News Briefs

Buckeye Farm News

Farm income, expenses forecast to drop

USDA’s latest farm income forecast is predicting a 38 percent drop in farm income this year. Forecasted to be at $54 billion, 2009 farm income would be $9 billion below the 10-year average of $63.2 billion. Net cash income is also expected to drop 30 percent from 2008 to $68.2 billion; $3 billion below its 10-year average. Cash receipts, crop receipts and livestock receipts are all expected to drop in 2009 after reaching record or near-record levels last year. Conversely, expenses are also expected to decline in 2009 for the first time since 2002. From record high levels last year, expenses are forecast to be down 3.2 percent, still making 2009’s expenses the second highest level on record. Petroleum costs lead the decline in expenses, expected to drop about 30 percent from 2008, while fertilizer costs are expected to be 25 percent lower than last year.

2,200 seek broadband funds

USDA and the Commerce Department recently received nearly 2,200 applications requesting $28 billion in funding for proposed broadband projects from all states and territories in the United States. The initial round of the American Recovery and Reinvestment Act provided a total of $7.2 billion to expand broadband access to underserved areas. Applications were received from state, local and tribal governments; nonprofits; industry; libraries, universities, community colleges and hospitals; public safety organizations and other rural, suburban and urban entities.

New commission to address new and emerging human/animal diseases

One Health Commission, a new national commission, has been established to spotlight the connections between human, animal and environmental health, as well as the benefits of proactive and collaborative approaches toward better health for all. According to the commission, it is estimated that 75 percent of all emerging diseases are zoonotic, meaning that they can be transferred between animals and humans. The One Health Commission will address new and existing zoonotic diseases, such as avian influenza and West Nile Virus, through unified, collaborative efforts between veterinary medicine, human medicine and environmental sciences. Roger Mahr,  former president of the American Veterinary Medical Association, was named CEO of One Health Commission in August. Learn more at

Stallman stresses pork support to Obama

AFBF President Bob Stallman recently asked President Barack Obama to initiate and continue to provide relief to America’s pork producers. “Pork producers are facing dire circumstances and need the government to step up to purchase more product,” Stallman stated in a letter to the president. “The recent (price) for hogs is down $25 per head in only the last four months. If the…futures price is an accurate forecast of where hogs will be priced at year’s end, producers will be losing $50 per head.  Even the futures price for next April indicates a $25 per head loss.” Stallman asked Obama to transfer $100 million (from a $1.85 billion package to fund the government’s response to issues related to H1N1 influenza) to USDA to purchase pork for domestic food and nutrition programs. He pointed out that part of the decrease in pork prices is due to misuse of the term “swine flu.” USDA has announced intentions to purchase an additional $30 million in pork products in 2009.

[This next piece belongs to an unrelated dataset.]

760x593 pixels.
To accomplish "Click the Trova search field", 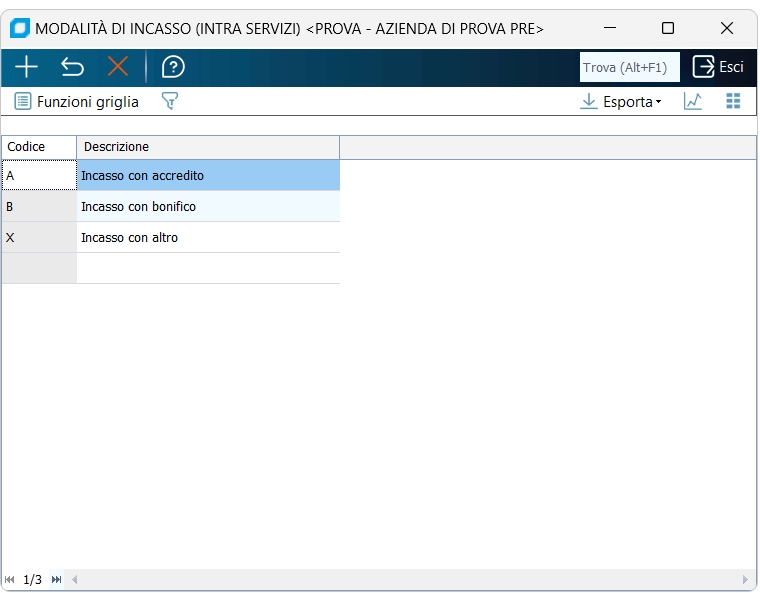I will coord(629,67).
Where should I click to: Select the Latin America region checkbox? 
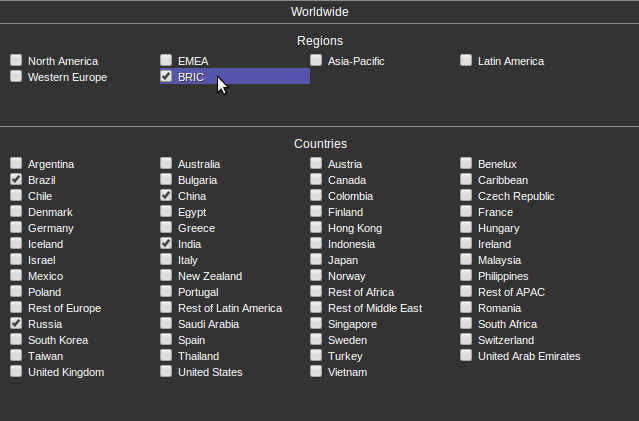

Value-added producer grants available

Through Nov. 30, USDA is encouraging farmers, ranchers and other business owners to apply for $18 million in grants to help add value to the commodities they produce. USDA plans to award Rural Development Value-Added Producer Grants of up to $100,000 and working capital grants of up to $300,000 to successful applicants. Applicants are encouraged to propose projects using existing agricultural products in non-traditional ways or merge agricultural products with technology in creative ways. Priority will be given to operators of small- to medium-sized farms operating as a family farm with average annual gross sales of less than $700,000. Applicants must provide matching funds equal to the amount of the grant requested.  For complete information, visit

Web site to assist beginning farmers in Ohio

Ohio’s new and beginning farmers now have a Web site dedicated to their unique needs at Part of the Web site’s purpose is to provide listings of events of special interest to Ohio’s beginning farmers and facilitate searches for educational and funding resources to assist beginning farmers with challenges related to production, marketing and business management. The site is a collaborative effort of the Cuyahoga Valley Countryside Conservancy; Ohio Department of Agriculture, Sustainable Agriculture; Ohio Ecological Food and Farm Association (OEFFA); the Organic Food and Farming Education & Research Program of the OSU Ohio Agriculture Research and Development Center, and Ohio State University Extension. Ohio Farm Bureau is an affiliated partner in this effort.

Country of Origin labels requested for gas stations

Ethanol group Growth Energy wants lawmakers to craft legislation requiring gas stations to inform customers what country their fuel came from, with hopes it increases awareness about money spent on oil imported from overseas. Retired U.S. Army General Wesley Clark, Growth Energy’s chairman, said the United States spends tens of billions of dollars per year on protecting shipping lanes for oil and noted that some of that money could be saved by increasing domestically produced oil and developing alternative fuels.